(Dataset excerpts)
'''

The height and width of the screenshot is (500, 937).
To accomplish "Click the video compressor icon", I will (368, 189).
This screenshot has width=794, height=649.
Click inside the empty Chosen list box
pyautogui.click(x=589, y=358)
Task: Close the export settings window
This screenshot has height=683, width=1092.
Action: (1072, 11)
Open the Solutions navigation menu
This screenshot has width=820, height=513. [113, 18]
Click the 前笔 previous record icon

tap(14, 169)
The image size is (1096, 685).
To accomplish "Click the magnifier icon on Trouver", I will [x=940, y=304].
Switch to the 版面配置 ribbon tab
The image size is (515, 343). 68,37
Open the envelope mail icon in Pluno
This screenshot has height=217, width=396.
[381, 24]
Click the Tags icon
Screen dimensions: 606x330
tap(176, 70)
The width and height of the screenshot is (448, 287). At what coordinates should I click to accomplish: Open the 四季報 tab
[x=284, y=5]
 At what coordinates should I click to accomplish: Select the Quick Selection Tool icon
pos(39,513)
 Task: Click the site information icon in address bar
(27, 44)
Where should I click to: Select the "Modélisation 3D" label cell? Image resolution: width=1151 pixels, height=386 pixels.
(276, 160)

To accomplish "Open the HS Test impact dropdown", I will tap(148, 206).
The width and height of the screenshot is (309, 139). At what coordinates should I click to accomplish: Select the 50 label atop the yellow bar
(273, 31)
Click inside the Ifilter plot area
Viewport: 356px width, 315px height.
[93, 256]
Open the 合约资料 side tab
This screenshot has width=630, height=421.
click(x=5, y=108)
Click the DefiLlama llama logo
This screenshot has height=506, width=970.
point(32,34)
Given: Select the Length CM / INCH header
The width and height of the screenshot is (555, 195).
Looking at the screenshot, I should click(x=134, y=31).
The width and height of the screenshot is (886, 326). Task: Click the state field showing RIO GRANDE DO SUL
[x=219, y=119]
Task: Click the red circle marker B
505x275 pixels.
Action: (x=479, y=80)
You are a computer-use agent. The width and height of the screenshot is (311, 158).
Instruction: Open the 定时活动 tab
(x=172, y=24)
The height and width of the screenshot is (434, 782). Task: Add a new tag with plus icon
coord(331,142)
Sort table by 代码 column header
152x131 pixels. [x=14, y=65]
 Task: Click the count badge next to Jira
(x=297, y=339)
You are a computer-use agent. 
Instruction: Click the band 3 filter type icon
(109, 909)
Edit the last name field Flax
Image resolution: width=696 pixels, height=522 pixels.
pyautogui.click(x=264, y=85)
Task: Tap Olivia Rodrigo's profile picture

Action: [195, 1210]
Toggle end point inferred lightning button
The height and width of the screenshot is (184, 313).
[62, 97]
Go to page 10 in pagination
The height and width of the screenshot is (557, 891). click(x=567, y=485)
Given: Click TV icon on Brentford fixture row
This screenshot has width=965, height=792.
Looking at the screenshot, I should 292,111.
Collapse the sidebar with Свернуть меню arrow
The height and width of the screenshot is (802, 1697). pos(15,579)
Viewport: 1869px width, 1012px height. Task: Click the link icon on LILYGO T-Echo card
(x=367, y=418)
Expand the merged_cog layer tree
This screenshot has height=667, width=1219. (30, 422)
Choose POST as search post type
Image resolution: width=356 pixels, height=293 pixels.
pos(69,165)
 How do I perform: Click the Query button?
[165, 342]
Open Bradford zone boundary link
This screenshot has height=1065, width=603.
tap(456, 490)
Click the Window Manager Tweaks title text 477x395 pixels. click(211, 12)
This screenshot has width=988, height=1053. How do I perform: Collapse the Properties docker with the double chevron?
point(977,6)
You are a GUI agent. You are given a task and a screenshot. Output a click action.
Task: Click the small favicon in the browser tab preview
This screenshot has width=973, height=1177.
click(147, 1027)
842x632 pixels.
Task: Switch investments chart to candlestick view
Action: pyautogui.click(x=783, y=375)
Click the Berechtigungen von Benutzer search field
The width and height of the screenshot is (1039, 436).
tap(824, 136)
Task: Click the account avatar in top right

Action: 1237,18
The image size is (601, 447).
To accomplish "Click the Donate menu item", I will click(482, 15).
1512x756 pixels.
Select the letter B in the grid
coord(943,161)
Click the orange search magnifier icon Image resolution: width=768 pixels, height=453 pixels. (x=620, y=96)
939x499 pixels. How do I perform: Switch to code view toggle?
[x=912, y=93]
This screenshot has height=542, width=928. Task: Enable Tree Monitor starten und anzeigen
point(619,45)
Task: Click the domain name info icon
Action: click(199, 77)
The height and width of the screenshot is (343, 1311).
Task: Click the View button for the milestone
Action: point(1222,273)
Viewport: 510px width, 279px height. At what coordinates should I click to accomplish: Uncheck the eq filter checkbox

'''

● PROBLEM
Provide all the records again, word for word.

● WRITTEN ANSWER
The height and width of the screenshot is (500, 937).
To accomplish "Click the video compressor icon", I will (368, 189).
This screenshot has width=794, height=649.
Click inside the empty Chosen list box
pyautogui.click(x=589, y=358)
Task: Close the export settings window
This screenshot has height=683, width=1092.
Action: (1072, 11)
Open the Solutions navigation menu
This screenshot has width=820, height=513. [113, 18]
Click the 前笔 previous record icon

tap(14, 169)
The image size is (1096, 685).
To accomplish "Click the magnifier icon on Trouver", I will [x=940, y=304].
Switch to the 版面配置 ribbon tab
The image size is (515, 343). 68,37
Open the envelope mail icon in Pluno
This screenshot has height=217, width=396.
[381, 24]
Click the Tags icon
Screen dimensions: 606x330
tap(176, 70)
The width and height of the screenshot is (448, 287). At what coordinates should I click to accomplish: Open the 四季報 tab
[x=284, y=5]
 At what coordinates should I click to accomplish: Select the Quick Selection Tool icon
pos(39,513)
 Task: Click the site information icon in address bar
(27, 44)
Where should I click to: Select the "Modélisation 3D" label cell? Image resolution: width=1151 pixels, height=386 pixels.
(276, 160)

To accomplish "Open the HS Test impact dropdown", I will tap(148, 206).
The width and height of the screenshot is (309, 139). At what coordinates should I click to accomplish: Select the 50 label atop the yellow bar
(273, 31)
Click inside the Ifilter plot area
Viewport: 356px width, 315px height.
[93, 256]
Open the 合约资料 side tab
This screenshot has width=630, height=421.
click(x=5, y=108)
Click the DefiLlama llama logo
This screenshot has height=506, width=970.
point(32,34)
Given: Select the Length CM / INCH header
The width and height of the screenshot is (555, 195).
Looking at the screenshot, I should click(x=134, y=31).
The width and height of the screenshot is (886, 326). Task: Click the state field showing RIO GRANDE DO SUL
[x=219, y=119]
Task: Click the red circle marker B
505x275 pixels.
Action: (x=479, y=80)
You are a computer-use agent. The width and height of the screenshot is (311, 158).
Instruction: Open the 定时活动 tab
(x=172, y=24)
The height and width of the screenshot is (434, 782). Task: Add a new tag with plus icon
coord(331,142)
Sort table by 代码 column header
152x131 pixels. [x=14, y=65]
 Task: Click the count badge next to Jira
(x=297, y=339)
You are a computer-use agent. 
Instruction: Click the band 3 filter type icon
(109, 909)
Edit the last name field Flax
Image resolution: width=696 pixels, height=522 pixels.
pyautogui.click(x=264, y=85)
Task: Tap Olivia Rodrigo's profile picture

Action: [195, 1210]
Toggle end point inferred lightning button
The height and width of the screenshot is (184, 313).
[62, 97]
Go to page 10 in pagination
The height and width of the screenshot is (557, 891). click(x=567, y=485)
Given: Click TV icon on Brentford fixture row
This screenshot has width=965, height=792.
Looking at the screenshot, I should 292,111.
Collapse the sidebar with Свернуть меню arrow
The height and width of the screenshot is (802, 1697). pos(15,579)
Viewport: 1869px width, 1012px height. Task: Click the link icon on LILYGO T-Echo card
(x=367, y=418)
Expand the merged_cog layer tree
This screenshot has height=667, width=1219. (30, 422)
Choose POST as search post type
Image resolution: width=356 pixels, height=293 pixels.
pos(69,165)
 How do I perform: Click the Query button?
[165, 342]
Open Bradford zone boundary link
This screenshot has height=1065, width=603.
tap(456, 490)
Click the Window Manager Tweaks title text 477x395 pixels. click(211, 12)
This screenshot has width=988, height=1053. How do I perform: Collapse the Properties docker with the double chevron?
point(977,6)
You are a GUI agent. You are given a task and a screenshot. Output a click action.
Task: Click the small favicon in the browser tab preview
This screenshot has width=973, height=1177.
click(147, 1027)
842x632 pixels.
Task: Switch investments chart to candlestick view
Action: pyautogui.click(x=783, y=375)
Click the Berechtigungen von Benutzer search field
The width and height of the screenshot is (1039, 436).
tap(824, 136)
Task: Click the account avatar in top right

Action: 1237,18
The image size is (601, 447).
To accomplish "Click the Donate menu item", I will click(482, 15).
1512x756 pixels.
Select the letter B in the grid
coord(943,161)
Click the orange search magnifier icon Image resolution: width=768 pixels, height=453 pixels. (x=620, y=96)
939x499 pixels. How do I perform: Switch to code view toggle?
[x=912, y=93]
This screenshot has height=542, width=928. Task: Enable Tree Monitor starten und anzeigen
point(619,45)
Task: Click the domain name info icon
Action: click(199, 77)
The height and width of the screenshot is (343, 1311).
Task: Click the View button for the milestone
Action: point(1222,273)
Viewport: 510px width, 279px height. At what coordinates should I click to accomplish: Uncheck the eq filter checkbox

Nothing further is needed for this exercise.